Tensão interna nos EUA: Vance questiona avaliações do Pentágono sobre a guerra ao Irã
Vance questiona avaliações do Pentágono sobre a guerra ao Irã; dúvidas sobre estoques e controle aéreo podem fragilizar defesas americanas.
RESUMO ✦
Sem tempo? A Lili IA resume para você
Tensão interna nos EUA: Vance questiona avaliações do Pentágono sobre a guerra ao Irã
Por Marco Severini — Uma fratura silenciosa, mas de grande significado estratégico, parece abrir-se no coração da administração americana na condução da guerra ao Irã. Segundo relatos publicados por The Atlantic, o vice‑presidente JD Vance passou a manifestar dúvidas mais incisivas sobre as avaliações apresentadas pelo Pentágono, suspeitando que os números e prognósticos tenham sido suavizados para não contrariar o presidente Donald Trump.
O foco desse descontentamento reside na figura do secretário de Defesa Pete Hegseth, cujo estilo combativo e fortemente midiático — vindo do mundo da televisão — transformou os briefings militares em performances orientadas ao público. Nos encontros do Pentágono, marcados sempre às 8h, quando o presidente costuma sintonizar a Fox News, Hegseth adota um tom de tribuna: fala em "nossos guerreiros", anuncia vitórias decisivas e profere advertências aos adversários — mas oferece dados técnicos e números com economia.

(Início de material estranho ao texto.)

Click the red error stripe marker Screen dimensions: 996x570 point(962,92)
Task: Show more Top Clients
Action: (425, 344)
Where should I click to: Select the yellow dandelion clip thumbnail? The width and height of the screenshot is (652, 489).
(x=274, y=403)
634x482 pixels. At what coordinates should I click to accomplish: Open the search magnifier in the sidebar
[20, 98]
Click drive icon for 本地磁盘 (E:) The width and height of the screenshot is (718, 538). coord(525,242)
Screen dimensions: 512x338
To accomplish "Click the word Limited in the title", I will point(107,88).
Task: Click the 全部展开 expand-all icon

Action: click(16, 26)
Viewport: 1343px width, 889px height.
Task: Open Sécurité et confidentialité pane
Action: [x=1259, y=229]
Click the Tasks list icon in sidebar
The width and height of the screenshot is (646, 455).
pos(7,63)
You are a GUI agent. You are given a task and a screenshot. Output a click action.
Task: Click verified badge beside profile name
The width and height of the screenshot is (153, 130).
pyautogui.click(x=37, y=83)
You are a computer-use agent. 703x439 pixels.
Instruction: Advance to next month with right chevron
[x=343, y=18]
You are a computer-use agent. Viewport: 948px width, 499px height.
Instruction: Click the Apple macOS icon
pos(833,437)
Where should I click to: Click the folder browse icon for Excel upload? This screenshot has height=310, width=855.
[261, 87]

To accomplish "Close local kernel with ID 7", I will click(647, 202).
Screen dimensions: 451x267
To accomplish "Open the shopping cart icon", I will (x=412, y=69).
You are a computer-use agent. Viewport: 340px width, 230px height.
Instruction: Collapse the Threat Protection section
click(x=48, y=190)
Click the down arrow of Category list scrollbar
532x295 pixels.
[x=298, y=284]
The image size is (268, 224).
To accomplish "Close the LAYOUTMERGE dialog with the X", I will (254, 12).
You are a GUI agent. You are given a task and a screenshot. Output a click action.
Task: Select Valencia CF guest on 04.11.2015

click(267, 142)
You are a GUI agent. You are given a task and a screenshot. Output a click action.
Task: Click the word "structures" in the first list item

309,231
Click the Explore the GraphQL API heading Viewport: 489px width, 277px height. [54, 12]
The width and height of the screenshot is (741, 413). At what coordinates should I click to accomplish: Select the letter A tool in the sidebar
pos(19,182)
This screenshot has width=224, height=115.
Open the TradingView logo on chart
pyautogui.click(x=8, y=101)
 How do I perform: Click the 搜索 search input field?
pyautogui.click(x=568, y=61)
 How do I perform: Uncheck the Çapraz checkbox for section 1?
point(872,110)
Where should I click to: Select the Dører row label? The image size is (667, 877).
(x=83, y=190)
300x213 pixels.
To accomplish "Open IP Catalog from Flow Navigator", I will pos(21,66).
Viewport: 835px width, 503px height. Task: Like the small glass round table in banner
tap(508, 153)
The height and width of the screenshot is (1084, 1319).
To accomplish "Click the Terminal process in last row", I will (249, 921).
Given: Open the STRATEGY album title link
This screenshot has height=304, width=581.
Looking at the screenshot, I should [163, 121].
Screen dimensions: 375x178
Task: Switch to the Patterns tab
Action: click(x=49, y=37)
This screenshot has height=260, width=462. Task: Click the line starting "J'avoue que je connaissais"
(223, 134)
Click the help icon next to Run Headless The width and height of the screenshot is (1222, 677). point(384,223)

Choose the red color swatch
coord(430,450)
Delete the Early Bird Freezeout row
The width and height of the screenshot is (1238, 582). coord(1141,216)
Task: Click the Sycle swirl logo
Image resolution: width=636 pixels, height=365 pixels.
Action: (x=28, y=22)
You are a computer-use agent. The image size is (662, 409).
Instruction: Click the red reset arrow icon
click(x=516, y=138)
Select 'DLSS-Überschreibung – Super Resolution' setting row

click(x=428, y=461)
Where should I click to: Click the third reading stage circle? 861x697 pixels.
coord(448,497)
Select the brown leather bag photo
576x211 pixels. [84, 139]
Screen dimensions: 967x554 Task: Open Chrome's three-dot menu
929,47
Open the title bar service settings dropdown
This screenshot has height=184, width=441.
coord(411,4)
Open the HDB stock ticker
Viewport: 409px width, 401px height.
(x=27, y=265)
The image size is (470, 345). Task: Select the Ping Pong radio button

Na Casa Branca, esse mesmo registro comunicativo, segundo a matéria, teria gerado inquietação. O vice‑presidente colocou em xeque a precisão das informações trazidas pelo Departamento de Defesa, inclusive questionando relatos do chefe do Estado‑Maior Conjunto, general Dan Caine, e levantou apreensão sobre a disponibilidade real de certos sistemas de mísseis. Em termos práticos, uma redução abrupta de munições poderia fragilizar a defesa americana e forçar o reequilíbrio de estoques pensados para outras frentes, como a dissuasão em relação à China sobre Taiwan, a segurança na península coreana e o flanco europeu ante a Rússia.
Vance não formalizou acusações públicas e, por ora, evita minar a confiança interna na administração — chegou a qualificar como 'ótimo' o trabalho de Hegseth em declarações formais —, mas o endurecimento cauteloso de sua postura indica uma preocupação estratégica maior: a possibilidade de que as cores do quadro militar tenham sido pintadas para conforto político, não para precisão técnica.
O contraste entre a retórica oficial e a fotografia dos serviços de inteligência americana é nítido. Enquanto o comando do Pentágono e o presidente reiteraram, diversas vezes, declarações de vitória e controle do espaço aéreo iraniano — repetidas pelo menos sete vezes em declarações públicas nos dois meses de conflito —, o levantamento de inteligência aponta que o Irã preserva cerca de dois terços de sua aviação, a maior parte de sua capacidade de lançamentos de mísseis e uma frota de embarcações rápidas aptas a minar rotas marítimas no estreito de Hormuz.
Além disso, o emprego de peças-chave como mísseis de cruzeiro Tomahawk e munições ar‑superfície tipo JASSM já comprometeu níveis de pronta disponibilidade, numa altura em que as escoltas navais e estoques logísticos eram, de antemão, considerados limitados. Em termos de tectônica de poder, tratou‑se de um movimento de alto custo no tabuleiro: ganhos táticos locais podem criar fragilidades estratégicas globais.
Politicamente, tanto Vance quanto Hegseth têm muito a perder. O vice‑presidente, diretamente envolvido na articulação política do governo, precisa preservar credibilidade entre alas do Partido Republicano e comandantes; Hegseth, por sua vez, cultiva uma imagem de força que o torna vulnerável a questionamentos operacionais. No plano da diplomacia e da segurança, a falta de clareza sobre estoques e capacidades cria alicerces frágeis para negociações futuras e abre espaço para adversários testarem limites.
Como analista, vejo essa rixa técnica‑comunicacional como um movimento decisivo no tabuleiro de poder americano: não é apenas disputa de narrativa, é um conflito sobre a leitura das capacidades reais, que definirá opções políticas e militares nos próximos meses. A gestão da informação, assim como o desenho das prioridades de reabastecimento e dissuasão, vai redesenhar fronteiras invisíveis entre estratégia e propaganda. A pergunta que permanece é se o Executivo conseguirá recuperar uma arquitetura coesa de avaliação militar antes que as lacunas se convertam em custos concretos sobre múltiplos teatros de interesse.